So no wonder Kyle Lowry is feeling a bit chuffed these days. The Toronto Raptors point guard who has been known to carry a little extra padding at times in his career, will start his 10th NBA training camp in the best shape of his life.
He’s managed the rare feat of getting seemingly looking smaller and bigger at the same time. If he doesn’t have new muscles, he’s trained to the point where the old ones stand in sharp relief.
He looks like an “after” picture.
Put another way: He finally fits in.
“It’s nice to have abs,” said Lowry. “I can walk around with my shirt off and my wife goes ‘wow.’ She likes me.”
His teammates are incredulous.
“I saw him in the locker room the other day and I was like, ‘you’ve always been this short, chunky, bulldog fat kid,” said Patrick Patterson. “Now it’s like the evil twin brother or something.”
What prompted his off-season commitment to exercise and clean eating isn’t entirely clear.
The easy answer would be that after a season in which Lowry experienced higher highs and deeper lows than a six-year-old overdosing on refined carbohydrates, it’s an acknowledgment that he needed to improve his fitness to be able to sustain the excellence he’s capable of over an entire season, but hasn’t quite pulled off yet.
That a year that featured both his first all-star nod – as a starter, no less – and a strange second-half spiral the ended with a four-game beat-down at the hands of the Washington Wizards prompted him to dig deeper than he ever had in the off-season.
Lowry is not one for easy answers, or at least obvious ones.
“No,” he said when asked if how his season ended prompted his commitment to conditioning and diet program that made him lighter and leaner without sacrificing any strength. “I worked on my body because I wanted to work on my body. Honestly, that’s the truth. I wanted to be something different. I know what I can be.”
But Lowry’s diet hasn’t relieved him of the boulder-sized chip on his shoulder. Just ask him.
All those athletes who say they never read what people write about them or listen to what they say? Lowry isn’t one of them. He doesn’t even pretend to be.
“Everything drives me,” he said. “I read everything. I see everything. I know every person that said something bad about me. But that’s part of the business. I don’t need the motivation from that, I just use it. … There’s always going to be extra fuel for the fire when people bad-mouth you or bash you.”
To his credit, Lowry doesn’t disagree with the view that his post all-star swoon corresponded closely to the Raptors dismals second half. The Raptors were 24-8 through Dec. 31 and Lowry was averaging 20.7 points, 7.7 assists and 4.8 rebounds on 45.1 per cent shooting and playing like one of the best guards in basketball. The Raptors finished 25-25 and just 16-18 after Feb. 1. Lowry took some time off after the all-star game and another few games off to rest undisclosed injuries in March.

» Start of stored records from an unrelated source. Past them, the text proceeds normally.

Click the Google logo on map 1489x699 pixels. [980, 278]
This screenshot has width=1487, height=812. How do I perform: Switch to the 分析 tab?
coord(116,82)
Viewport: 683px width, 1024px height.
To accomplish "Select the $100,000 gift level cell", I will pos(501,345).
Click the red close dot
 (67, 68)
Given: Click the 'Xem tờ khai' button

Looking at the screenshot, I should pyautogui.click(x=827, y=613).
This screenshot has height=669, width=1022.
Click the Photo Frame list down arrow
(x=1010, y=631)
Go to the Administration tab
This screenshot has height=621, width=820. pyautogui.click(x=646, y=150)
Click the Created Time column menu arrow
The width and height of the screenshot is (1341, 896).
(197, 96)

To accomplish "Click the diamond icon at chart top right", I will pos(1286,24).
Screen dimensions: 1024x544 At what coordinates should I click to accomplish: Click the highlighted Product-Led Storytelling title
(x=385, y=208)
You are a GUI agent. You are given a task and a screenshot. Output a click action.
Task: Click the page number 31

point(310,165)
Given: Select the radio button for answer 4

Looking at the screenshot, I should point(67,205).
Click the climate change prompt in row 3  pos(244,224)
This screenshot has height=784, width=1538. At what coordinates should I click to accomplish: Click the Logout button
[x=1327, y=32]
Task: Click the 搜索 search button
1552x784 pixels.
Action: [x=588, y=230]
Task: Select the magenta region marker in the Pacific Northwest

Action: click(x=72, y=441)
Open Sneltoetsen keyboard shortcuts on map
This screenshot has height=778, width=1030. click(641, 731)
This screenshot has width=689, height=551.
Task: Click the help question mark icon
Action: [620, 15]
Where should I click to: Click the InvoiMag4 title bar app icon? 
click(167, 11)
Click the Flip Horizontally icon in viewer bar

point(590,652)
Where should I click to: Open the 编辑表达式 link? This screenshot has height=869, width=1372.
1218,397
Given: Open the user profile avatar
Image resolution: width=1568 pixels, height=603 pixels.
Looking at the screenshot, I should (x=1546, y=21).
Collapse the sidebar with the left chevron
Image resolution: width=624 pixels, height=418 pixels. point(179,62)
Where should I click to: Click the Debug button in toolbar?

He averaged just 15.3 points and six assists while shooting just 37.5 per cent after Jan. 1. It got uglier in the playoffs, as Lowry shot just 31.6 per cent against the Wizards, couldn’t keep up with John Wall and hurt the Raptors with early foul trouble in a four-game sweep that had no bright spots.
“It was true,” he said of the criticism, but his goal is to make the critics eat their words this time around, all the while he’s guzzling smoothies spiked with wheat grass, presumably.
If that’s what makes him go, so be it. The Raptors are hosting the all-star game this season and Lowry will likely have to do something special to make sure he’s part of it after the way his season cratered following his debut in New York a year ago.
And following the 2016-17 season he’ll be able to opt-out of the final year of his four-year, $48-million contract and test the free agent market as the salary cap balloons with a flood of new television revenue, in what will be his last chance to cash in, most likely.
So there are plenty of good reasons for the 29-year-old to become a shadow of his former self. Lowry says he expects to see benefits when he hits the floor in Burnaby, B.C., where the Raptors are having training camp.
“I feel faster, quicker, sharper,” said Lowry, who said he didn’t know how much weight he lost, only that none of his pants fit anymore. “I feel lighter.”
These things are all good, because if there was a theme to the off-season it was that the Raptors aren’t going to wait around for their all-star point-guard to find his game again.
Toronto’s Cory Joseph wasn’t signed to a four-year, $30-million contract to start at point guard, which is a lot of money for a player to only ever be a back up. The past two seasons the Raptors didn’t really have someone they trusted at the one when head coach Dwane Casey felt the need to pull back on Lowry. Now they do, and you didn’t have to go very far at media day without hearing glowing reviews about Delon Wright, the crafty point guard who the Raptors took with the 20th pick in the June draft and is judged as only a serviceable jump shot and some experience away from pushing to be an NBA starter.
In addition, general manager Masai Ujiri went out and added players – notably DeMarre Carroll, Joseph and Luis Scola – that have made their way in the league (or in Scola’s case, the peak of international basketball) by happily being a part of teams or organizations that are about the group rather than any individual.
“They’ve come from winning programs, they’ve won,” said Ujiri. “They understand how to create a culture of winning basketball.”
For the second half of the Raptors’ surprising 2013-14 season and the first-half of 2014-15 the team seemed to have figured it out on its own and the constant was Lowry driving the play. At his best he played with a snarl and his teammates followed his lead.
But at some point, he and the Raptors lost their way. Even with an off-season to reflect he’s not sure what happened.
“I wish I could tell you,” Lowry said. “I started taking shots I shouldn’t have taken. I was forced into a lot of shots I didn’t want to take. Looking at film I could have done a lot of things differently, but you learn from it.”
As he heads into a pivotal fourth season in Toronto, one thing is clear: Washboard abs or not, his body of work will have to speak for itself.